■ What to produce: Your answer must hold only the lines below from the line containing "お問合せ (698, 2172)" through the line containing "[Toggle Search] (22, 25)", each reproduced exactly.

[Information — start]

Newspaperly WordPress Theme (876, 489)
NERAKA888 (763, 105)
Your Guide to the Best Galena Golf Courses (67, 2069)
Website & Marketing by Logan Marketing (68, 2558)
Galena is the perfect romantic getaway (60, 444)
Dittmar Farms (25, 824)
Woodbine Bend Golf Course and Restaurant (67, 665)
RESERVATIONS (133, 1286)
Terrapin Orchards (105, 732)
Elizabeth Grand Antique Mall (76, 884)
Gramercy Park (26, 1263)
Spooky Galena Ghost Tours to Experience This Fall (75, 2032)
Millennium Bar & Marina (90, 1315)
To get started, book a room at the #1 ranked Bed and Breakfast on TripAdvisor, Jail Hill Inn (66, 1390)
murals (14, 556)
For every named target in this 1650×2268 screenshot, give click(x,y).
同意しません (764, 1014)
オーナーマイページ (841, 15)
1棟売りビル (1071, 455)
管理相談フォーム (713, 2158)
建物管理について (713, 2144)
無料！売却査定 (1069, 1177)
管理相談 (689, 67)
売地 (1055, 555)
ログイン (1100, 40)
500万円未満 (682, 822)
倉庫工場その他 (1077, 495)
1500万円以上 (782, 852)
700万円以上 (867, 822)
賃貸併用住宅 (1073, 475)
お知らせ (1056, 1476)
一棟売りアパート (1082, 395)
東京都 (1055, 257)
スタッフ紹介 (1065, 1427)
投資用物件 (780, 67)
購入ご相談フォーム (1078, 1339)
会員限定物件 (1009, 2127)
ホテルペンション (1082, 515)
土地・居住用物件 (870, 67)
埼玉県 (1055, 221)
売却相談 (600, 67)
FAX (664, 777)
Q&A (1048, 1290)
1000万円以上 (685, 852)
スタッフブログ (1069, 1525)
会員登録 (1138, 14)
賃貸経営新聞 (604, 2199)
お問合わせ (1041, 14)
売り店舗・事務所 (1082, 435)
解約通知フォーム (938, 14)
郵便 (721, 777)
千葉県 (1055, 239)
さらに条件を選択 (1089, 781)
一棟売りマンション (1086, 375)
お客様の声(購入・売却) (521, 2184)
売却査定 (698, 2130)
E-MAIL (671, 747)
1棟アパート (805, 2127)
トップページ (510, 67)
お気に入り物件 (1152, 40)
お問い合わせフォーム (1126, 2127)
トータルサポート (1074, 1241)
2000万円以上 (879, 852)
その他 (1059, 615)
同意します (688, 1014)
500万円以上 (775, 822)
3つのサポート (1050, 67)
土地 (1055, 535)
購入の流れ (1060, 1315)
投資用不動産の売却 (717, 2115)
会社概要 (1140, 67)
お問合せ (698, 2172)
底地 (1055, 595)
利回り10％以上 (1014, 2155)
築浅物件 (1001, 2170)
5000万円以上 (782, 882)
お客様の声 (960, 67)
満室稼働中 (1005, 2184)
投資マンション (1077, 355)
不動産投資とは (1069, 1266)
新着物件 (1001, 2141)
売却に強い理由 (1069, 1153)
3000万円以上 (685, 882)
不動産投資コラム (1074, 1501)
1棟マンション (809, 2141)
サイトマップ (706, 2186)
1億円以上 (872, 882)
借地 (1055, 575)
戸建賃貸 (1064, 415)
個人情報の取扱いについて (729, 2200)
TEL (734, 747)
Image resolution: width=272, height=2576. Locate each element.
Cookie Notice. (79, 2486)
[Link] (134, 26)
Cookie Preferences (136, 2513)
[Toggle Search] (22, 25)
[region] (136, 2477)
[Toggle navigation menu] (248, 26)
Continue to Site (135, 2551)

[Information — finish]

■ Your solution:
お問合せ (698, 2172)
底地 (1055, 595)
利回り10％以上 (1014, 2155)
築浅物件 (1001, 2170)
5000万円以上 (782, 882)
お客様の声 (960, 67)
満室稼働中 (1005, 2184)
投資マンション (1077, 355)
不動産投資とは (1069, 1266)
新着物件 (1001, 2141)
売却に強い理由 (1069, 1153)
3000万円以上 (685, 882)
不動産投資コラム (1074, 1501)
1棟マンション (809, 2141)
サイトマップ (706, 2186)
1億円以上 (872, 882)
借地 (1055, 575)
戸建賃貸 (1064, 415)
個人情報の取扱いについて (729, 2200)
TEL (734, 747)
Image resolution: width=272, height=2576. Locate each element.
Cookie Notice. (79, 2486)
[Link] (134, 26)
Cookie Preferences (136, 2513)
[Toggle Search] (22, 25)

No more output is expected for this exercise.